A year after cutting ties with Jack Rose Dining Saloon to follow his personal muse, drinks guru turned bar owner Trevor Frye is peeling back the curtain on a music-fueled bar that eschews garnishes, embraces collaboration and draws inspiration from renowned performance space, the 9:30 Club.
Five to One, Frye’s ode to the iconic D.C. concert hall, is already mixing drinks at 903 U Street NW but is working towards a full-scale roll out on Friday, June 2. Every night the drinks change to honor the bands taking the stage across the way, with the bartenders literally listening to the same music and crafting drinks based on the impressions each playlist stirs up.
The former co-founder of speakeasy Dram & Grain said he has banned garnishes from his new bar in order to promote consistency — a hard lesson learned from experience. (He noted, for example, that one lemon might have more zest than another, and warned that using a peeler can be hazardous.) Instead, Frye said he plans to cap off drinks with aromatics-filled atomizers.
The name of the bar is inspired by Frye’s favorite band of all time, The Doors, and its song from 1968 — which is also the same year as the devastating riots that engulfed U Street NW and other parts of the nation’s capital. Jim Morrison’s mug is naturally present (there’s a big poster of him), while pieces of concert memorabilia are plastered over other sections of the 1,700-square-foot space Frye helped assemble (he said he wanted customers to “feel comfortable”). While the bar itself is not a music venue, it’s designed to mimic one: The third floor acts as a “balcony” for those interested in observing the bartending action taking place below. There’s even a VIP aspect to it: More than half of the spaces at the 12-seat bar require reservations, with the rest are set aside for walk-ins.

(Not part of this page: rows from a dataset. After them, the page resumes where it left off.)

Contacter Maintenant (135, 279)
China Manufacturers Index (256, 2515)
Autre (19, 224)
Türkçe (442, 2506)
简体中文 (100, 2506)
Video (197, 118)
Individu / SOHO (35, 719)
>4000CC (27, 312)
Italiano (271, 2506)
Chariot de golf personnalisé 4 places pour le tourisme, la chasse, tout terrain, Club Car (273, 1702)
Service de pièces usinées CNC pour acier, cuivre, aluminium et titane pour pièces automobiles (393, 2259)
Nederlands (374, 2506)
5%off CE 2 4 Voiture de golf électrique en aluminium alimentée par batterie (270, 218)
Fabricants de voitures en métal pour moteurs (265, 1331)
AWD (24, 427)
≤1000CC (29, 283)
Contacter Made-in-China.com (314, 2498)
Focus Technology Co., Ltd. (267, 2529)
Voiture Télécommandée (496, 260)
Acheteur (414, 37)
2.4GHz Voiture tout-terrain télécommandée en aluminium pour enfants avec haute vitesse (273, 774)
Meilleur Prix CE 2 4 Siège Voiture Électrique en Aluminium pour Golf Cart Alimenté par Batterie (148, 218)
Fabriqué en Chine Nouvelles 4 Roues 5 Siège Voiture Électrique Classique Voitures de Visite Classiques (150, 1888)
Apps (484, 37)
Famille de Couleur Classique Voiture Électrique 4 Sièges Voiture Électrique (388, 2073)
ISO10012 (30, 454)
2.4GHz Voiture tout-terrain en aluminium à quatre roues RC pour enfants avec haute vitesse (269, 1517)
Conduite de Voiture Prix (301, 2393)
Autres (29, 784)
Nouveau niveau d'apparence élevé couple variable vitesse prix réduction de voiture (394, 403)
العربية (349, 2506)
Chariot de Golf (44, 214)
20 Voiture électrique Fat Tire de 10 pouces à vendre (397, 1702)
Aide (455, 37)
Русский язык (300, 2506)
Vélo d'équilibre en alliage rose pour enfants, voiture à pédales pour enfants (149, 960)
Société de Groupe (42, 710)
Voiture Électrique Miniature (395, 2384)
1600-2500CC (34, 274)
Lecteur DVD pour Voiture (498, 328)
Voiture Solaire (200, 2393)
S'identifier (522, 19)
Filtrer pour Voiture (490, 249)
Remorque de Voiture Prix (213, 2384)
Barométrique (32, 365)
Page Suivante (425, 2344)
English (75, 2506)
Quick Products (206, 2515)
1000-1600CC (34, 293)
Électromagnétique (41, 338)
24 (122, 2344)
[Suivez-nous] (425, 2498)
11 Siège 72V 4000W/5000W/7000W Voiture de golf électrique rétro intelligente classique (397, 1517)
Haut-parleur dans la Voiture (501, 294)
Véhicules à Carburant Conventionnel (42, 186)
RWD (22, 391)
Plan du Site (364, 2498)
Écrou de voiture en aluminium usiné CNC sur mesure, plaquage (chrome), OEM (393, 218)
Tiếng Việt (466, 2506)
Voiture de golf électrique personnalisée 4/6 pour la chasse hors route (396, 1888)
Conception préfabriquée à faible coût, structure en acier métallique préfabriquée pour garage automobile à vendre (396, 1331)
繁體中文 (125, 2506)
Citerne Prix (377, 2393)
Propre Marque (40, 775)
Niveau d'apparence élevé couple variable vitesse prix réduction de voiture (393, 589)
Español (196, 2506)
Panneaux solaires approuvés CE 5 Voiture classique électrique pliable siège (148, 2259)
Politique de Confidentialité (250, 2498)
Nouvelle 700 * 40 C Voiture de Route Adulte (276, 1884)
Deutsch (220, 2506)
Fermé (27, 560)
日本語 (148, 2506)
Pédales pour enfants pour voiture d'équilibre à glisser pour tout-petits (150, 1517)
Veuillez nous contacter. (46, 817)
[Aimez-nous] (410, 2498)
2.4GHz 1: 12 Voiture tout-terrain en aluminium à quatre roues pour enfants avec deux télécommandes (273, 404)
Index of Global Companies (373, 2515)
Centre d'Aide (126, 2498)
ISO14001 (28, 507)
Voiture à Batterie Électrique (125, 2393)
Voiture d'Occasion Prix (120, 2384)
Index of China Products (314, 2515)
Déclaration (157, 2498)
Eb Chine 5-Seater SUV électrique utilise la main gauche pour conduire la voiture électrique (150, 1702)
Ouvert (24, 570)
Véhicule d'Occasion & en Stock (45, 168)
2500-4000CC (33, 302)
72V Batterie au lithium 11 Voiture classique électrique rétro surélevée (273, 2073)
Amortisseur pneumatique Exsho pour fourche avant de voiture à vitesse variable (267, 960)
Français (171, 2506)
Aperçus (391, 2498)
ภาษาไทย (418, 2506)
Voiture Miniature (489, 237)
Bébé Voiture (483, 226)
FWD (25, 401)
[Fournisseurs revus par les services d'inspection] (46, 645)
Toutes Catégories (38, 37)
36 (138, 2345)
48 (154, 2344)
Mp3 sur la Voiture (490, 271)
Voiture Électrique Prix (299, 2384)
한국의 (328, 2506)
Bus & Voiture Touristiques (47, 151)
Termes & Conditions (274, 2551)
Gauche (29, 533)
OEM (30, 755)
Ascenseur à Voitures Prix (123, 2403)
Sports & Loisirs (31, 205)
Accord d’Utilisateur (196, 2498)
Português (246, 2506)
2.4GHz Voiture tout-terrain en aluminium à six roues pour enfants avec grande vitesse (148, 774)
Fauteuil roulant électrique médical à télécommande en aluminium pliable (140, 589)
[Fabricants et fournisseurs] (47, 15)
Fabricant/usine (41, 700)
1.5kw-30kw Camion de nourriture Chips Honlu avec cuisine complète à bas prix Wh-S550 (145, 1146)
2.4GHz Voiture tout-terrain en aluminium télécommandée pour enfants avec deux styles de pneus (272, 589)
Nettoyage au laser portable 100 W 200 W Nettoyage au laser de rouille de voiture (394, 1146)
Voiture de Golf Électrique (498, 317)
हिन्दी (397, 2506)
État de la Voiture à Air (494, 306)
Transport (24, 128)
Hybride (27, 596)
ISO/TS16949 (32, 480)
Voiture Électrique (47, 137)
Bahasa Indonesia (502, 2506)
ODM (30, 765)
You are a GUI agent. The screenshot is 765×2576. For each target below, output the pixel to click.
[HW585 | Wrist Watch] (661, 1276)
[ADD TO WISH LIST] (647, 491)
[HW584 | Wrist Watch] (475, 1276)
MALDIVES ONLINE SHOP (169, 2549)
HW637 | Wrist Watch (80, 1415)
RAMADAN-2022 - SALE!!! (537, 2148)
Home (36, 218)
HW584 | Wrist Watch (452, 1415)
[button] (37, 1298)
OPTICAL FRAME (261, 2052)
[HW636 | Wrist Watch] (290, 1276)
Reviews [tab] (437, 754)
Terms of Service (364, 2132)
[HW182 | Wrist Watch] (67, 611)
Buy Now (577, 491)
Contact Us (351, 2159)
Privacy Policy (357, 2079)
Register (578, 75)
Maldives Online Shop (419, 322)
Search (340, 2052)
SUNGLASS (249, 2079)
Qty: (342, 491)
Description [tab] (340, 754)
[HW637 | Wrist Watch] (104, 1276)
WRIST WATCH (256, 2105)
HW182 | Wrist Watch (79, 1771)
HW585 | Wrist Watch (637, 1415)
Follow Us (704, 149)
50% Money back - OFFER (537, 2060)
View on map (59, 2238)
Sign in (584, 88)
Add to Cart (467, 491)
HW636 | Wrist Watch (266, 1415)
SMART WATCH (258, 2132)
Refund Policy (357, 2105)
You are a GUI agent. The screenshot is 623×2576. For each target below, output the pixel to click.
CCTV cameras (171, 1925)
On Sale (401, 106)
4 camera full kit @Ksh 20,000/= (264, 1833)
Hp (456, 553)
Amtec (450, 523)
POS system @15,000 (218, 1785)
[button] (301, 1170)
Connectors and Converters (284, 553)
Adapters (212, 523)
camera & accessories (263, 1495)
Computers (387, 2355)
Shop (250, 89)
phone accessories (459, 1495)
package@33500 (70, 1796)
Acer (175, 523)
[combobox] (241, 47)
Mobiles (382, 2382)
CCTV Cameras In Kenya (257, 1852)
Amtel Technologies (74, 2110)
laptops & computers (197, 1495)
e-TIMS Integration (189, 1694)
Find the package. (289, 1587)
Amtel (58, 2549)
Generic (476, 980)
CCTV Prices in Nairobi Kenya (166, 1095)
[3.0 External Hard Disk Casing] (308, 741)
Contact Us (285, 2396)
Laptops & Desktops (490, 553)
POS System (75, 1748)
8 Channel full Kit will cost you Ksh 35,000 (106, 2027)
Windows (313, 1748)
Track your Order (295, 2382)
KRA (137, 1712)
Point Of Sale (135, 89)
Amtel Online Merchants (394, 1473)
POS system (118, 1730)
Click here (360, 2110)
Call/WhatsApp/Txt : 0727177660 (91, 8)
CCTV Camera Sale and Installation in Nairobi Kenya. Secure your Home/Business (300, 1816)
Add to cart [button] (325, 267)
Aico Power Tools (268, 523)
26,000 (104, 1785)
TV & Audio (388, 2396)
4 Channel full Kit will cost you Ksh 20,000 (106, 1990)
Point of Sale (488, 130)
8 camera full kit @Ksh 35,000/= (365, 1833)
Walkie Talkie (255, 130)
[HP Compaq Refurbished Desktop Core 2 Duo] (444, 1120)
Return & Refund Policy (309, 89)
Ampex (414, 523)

In addition to celebrating those appearing up the street, a cocktail menu scheduled to rotate quarterly includes eight “songs” (original concoctions) and four “covers” (drink recipes contributed by bartender friends from New York to Charleston). Even the mentality of ordering drinks at a concert was considered; since it can take so long to squeeze through concert-goers for another round, “boilermakers” — familiar shot-and-beer combos — are built into the beverage program for the sake of expediency.
Frye, a D.C. native, said he has been going to shows at 9:30 Club for 25 years now, and appreciates the wide range of bands that cycle through. That means his cocktail lists will also have a lot to work with; Friday’s list, for instance, will pay homage to rapper Lupe Fiasco.
Those looking to experience Frye’s taste in music can do so from 5 p.m. to 1 a.m. from Monday through Thursday (another nod to the name), and from 5 p.m. to 2 a.m. on Friday and Saturday.
Cocktails at his upcoming Marble Alley, set to arrive later this year or early 2018, will also be inspired by the arts. The basement gallery space will house local artists’ work, and the house cocktails will reflect those creations.
Status: Opening at 5 p.m. Grand opening on Friday, June 2. 903 U Street NW; website.